====== Source extract
# Newbe, but not so new



## Paul_in_Ohio (Sep 29, 2004)

Info about me and my camping experience, OK here goes...

I had always like to camp when I was younger, but didn't have too many chances. When my wife and I got married, we both had small cars and never really talked much about going camping.

In 1999, we bought a 2000 Venture as the Saturn was getting too small with our first child. I brought up the topic of camping, and the next year we purchased our first tent. We did that for a couple of years until the second child was on his way. We decided we wanted to move up to a used Pop-up. I needed a new vehicle, so we bought a new '03 Silverado.

I had a friend at work who was complaining that they had a couple of people who had backed out of buying there Pop-up that they were trying to sell. I'm sure you all can see where that lead...

We had that pop-up for the end of 2003's camping season and were able to get out about 4 times in it when we decided that we would like camping even more if it didn't take so long to setup and break down - not to mention having a little more room for a couple of active boys. After going to the RV show and seeing all the toys and space in a full sized travel trailer, we had a pretty good idea of what we wanted in our next camper.

This past August, we stopped off at Avalon RV and Marina for a free lunch and to kill a couple of hours to "LOOK" at new campers. We saw the 2004 28RSS on 8-21-04 and had it in our driveway by 8-26-04. My wife got the bunk house that was high on her list and "I got a new toy!!!!". It is soo nice not to have condensation drips waking you up in the morning (four people and a dog in a pop-up = alot of condensation when it gets cold!). We have made it out twice so far and are looking at one more trip before putting it to bed for the winter.

Anyway, that's my check-in...


----------



## Mgonzo2u (Aug 3, 2004)

Welcome to the "Outbackers" club. Glad you joined us.

I think your rise to an OB TT is similar to many in here. I know it matches our situation pretty closely.

There are alot of great folks, tips and remedies in this forum.

Stay tuned...........


----------



## BigBadBrain (Aug 26, 2004)

This last weekend we were camped at the ocean and two 'doors' down was a hybrid camper. These have never made any sense to me - all the disadvantages of pop-up and none of the advantages. Anyway, on Sunday morning we were starting to break camp and the hybrid owners came over to chat. Asked about our Outback and said they'd never seen anything like it. We gave them a quick tour and told them about how warm it stayed , etc. and about Outbackers.com. The rear slide was the real interest to them and we even let them climb onto the bed to see what they thought.
============
• **Task list**
**1)** Reproduce the part of the camping forum thread that opens with the words containing "There are alot" and closes with "what they thought.", replacing "hybrid" with "teardrop" each time it appears.
**2)** Copy out, without changes, the part of the entries that opens with the line containing "Image resolution: width=606" and closes with the line containing "pos(215,338)".
The camping forum thread and the entries are unrelated material.
====== Data for processing
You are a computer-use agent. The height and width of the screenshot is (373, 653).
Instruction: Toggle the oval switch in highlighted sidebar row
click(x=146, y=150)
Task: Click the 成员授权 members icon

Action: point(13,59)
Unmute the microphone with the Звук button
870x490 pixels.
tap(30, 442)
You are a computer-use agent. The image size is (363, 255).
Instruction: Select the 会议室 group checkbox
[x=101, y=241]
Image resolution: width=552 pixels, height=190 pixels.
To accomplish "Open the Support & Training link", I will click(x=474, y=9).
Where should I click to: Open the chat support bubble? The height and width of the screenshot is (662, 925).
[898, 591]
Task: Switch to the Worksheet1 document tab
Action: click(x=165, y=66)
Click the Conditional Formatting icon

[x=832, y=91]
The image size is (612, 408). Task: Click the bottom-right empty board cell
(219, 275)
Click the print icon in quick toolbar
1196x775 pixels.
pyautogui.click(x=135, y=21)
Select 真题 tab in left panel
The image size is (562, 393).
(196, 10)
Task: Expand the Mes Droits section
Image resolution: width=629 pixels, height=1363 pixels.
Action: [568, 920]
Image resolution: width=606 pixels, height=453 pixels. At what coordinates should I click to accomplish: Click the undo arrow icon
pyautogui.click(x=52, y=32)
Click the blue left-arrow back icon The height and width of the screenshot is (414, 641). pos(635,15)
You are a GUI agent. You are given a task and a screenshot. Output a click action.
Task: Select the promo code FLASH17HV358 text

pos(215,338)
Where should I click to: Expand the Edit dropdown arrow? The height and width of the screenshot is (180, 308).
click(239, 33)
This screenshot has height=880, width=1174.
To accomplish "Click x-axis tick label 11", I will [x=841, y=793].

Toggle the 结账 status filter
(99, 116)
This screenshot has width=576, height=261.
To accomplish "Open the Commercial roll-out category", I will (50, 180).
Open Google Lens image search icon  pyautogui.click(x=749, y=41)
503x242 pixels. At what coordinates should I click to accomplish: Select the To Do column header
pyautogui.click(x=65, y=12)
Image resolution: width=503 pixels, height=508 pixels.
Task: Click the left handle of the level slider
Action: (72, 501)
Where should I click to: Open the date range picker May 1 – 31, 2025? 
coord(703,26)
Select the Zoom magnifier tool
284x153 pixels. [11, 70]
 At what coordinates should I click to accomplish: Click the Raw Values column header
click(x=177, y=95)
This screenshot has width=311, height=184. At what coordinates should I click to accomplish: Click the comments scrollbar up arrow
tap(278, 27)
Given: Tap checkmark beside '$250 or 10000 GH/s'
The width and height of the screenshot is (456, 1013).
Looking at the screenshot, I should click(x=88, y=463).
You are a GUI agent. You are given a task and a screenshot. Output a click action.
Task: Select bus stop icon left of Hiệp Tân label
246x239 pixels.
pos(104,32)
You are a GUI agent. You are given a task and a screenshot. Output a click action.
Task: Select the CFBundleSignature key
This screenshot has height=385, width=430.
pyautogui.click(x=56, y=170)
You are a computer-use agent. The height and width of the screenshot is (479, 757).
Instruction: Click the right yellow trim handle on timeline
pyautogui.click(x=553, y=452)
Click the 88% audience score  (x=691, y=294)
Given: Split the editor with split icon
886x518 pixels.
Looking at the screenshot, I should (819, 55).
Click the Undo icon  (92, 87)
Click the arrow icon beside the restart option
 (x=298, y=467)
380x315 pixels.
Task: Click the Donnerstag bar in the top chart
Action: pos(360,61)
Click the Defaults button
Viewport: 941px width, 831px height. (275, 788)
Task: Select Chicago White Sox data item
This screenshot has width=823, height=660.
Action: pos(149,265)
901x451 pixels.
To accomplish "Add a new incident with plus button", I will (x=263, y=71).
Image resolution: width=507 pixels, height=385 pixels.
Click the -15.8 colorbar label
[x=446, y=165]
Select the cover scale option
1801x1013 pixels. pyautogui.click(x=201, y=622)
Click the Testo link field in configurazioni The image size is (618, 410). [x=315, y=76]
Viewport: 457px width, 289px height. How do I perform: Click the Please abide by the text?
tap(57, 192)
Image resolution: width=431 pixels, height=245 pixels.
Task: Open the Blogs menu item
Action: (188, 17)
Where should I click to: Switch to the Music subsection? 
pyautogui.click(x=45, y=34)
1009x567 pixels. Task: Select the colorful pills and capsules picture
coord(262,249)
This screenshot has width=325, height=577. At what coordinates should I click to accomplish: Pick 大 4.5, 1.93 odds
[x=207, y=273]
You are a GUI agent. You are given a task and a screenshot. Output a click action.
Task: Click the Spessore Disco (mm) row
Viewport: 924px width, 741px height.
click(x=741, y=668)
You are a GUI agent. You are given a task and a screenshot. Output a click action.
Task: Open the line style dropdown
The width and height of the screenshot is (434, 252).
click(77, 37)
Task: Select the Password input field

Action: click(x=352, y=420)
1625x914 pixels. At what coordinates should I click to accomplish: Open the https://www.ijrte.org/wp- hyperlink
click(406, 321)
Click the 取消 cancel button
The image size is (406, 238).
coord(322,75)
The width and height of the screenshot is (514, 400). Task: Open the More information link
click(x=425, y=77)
============
• **Solutions by task**
**1)**
There are alot of great folks, tips and remedies in this forum.

Stay tuned...........


----------



## BigBadBrain (Aug 26, 2004)

This last weekend we were camped at the ocean and two 'doors' down was a teardrop camper. These have never made any sense to me - all the disadvantages of pop-up and none of the advantages. Anyway, on Sunday morning we were starting to break camp and the teardrop owners came over to chat. Asked about our Outback and said they'd never seen anything like it. We gave them a quick tour and told them about how warm it stayed , etc. and about Outbackers.com. The rear slide was the real interest to them and we even let them climb onto the bed to see what they thought.

**2)**
Image resolution: width=606 pixels, height=453 pixels. At what coordinates should I click to accomplish: Click the undo arrow icon
pyautogui.click(x=52, y=32)
Click the blue left-arrow back icon The height and width of the screenshot is (414, 641). pos(635,15)
You are a GUI agent. You are given a task and a screenshot. Output a click action.
Task: Select the promo code FLASH17HV358 text

pos(215,338)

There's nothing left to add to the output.